Exercise objective →
Extract the stretch of lines that starts at the line with "780x564 pixels." and ends at the last line of the data below. Give it exactly, without pictures.

Given records →
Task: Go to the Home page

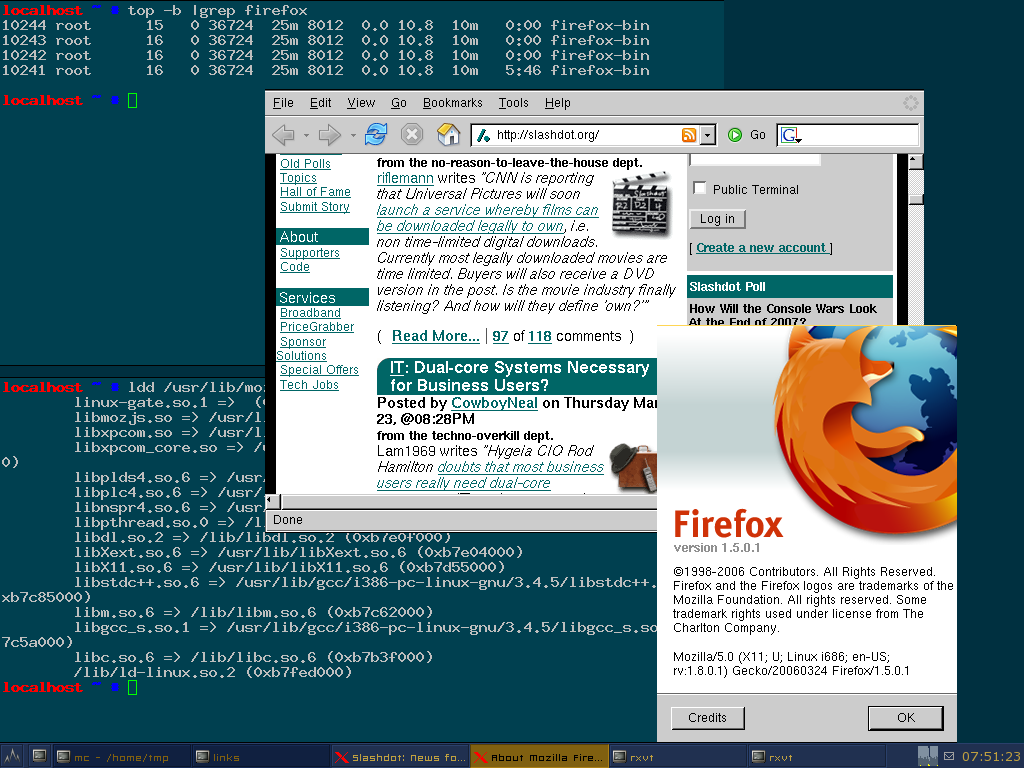Action: tap(449, 135)
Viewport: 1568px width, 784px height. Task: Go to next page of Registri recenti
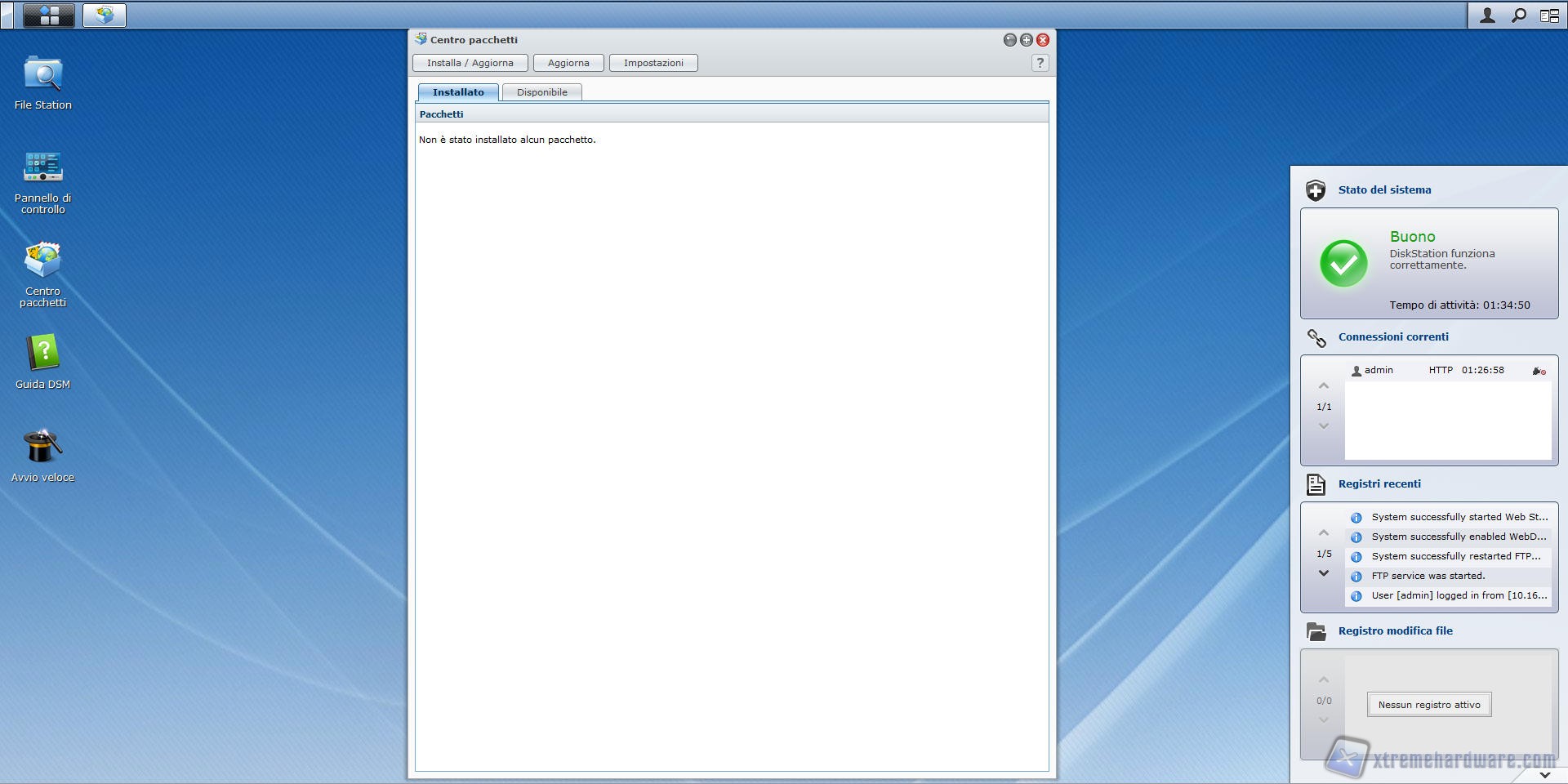point(1324,573)
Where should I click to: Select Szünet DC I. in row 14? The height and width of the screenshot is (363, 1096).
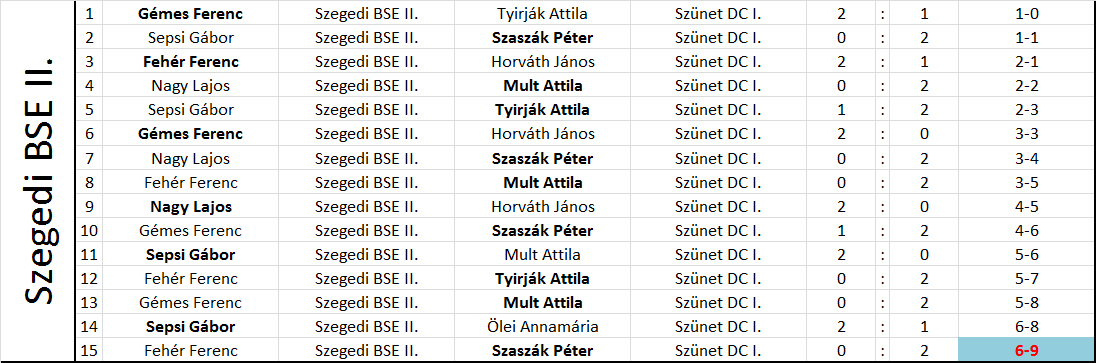point(718,327)
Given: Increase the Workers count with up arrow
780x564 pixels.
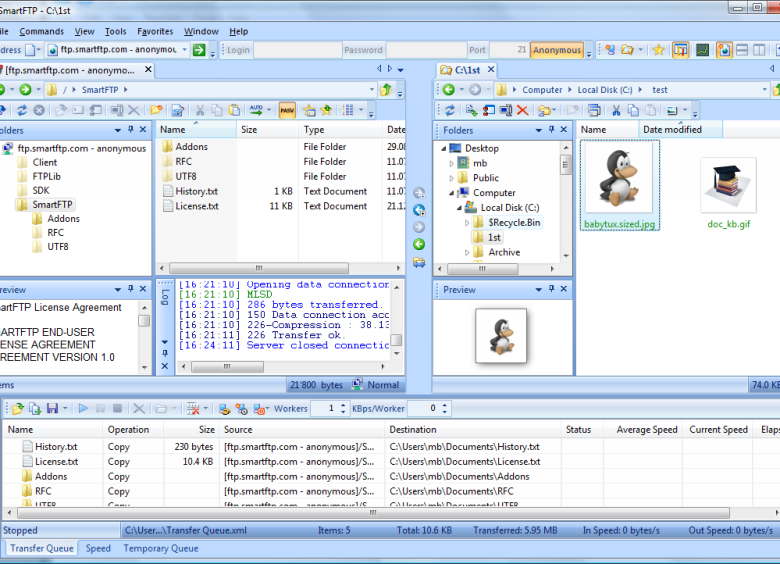Looking at the screenshot, I should (x=343, y=405).
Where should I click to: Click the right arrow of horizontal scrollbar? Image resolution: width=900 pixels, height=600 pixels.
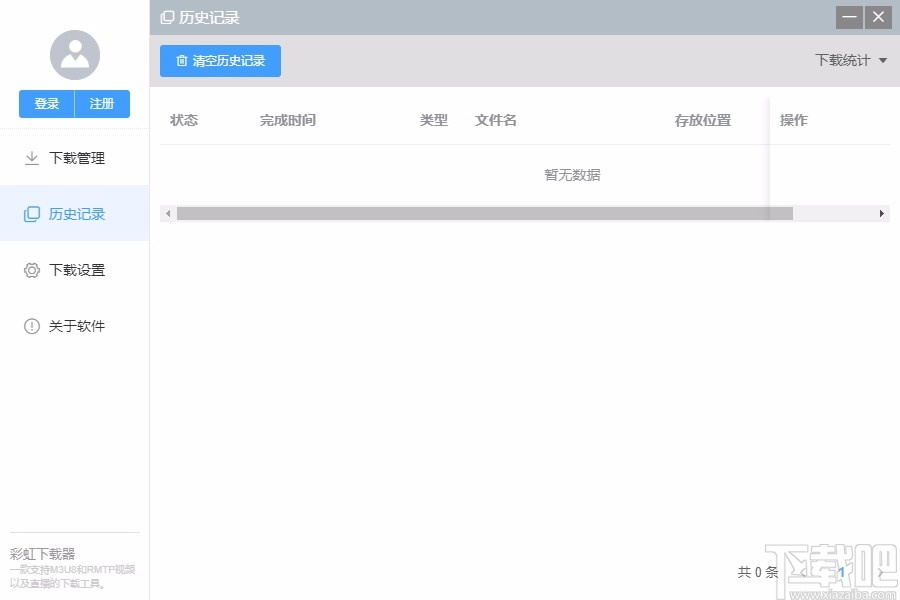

Answer box →
780x564 pixels.
Looking at the screenshot, I should (x=343, y=405).
Where should I click to: Click the right arrow of horizontal scrollbar? Image resolution: width=900 pixels, height=600 pixels.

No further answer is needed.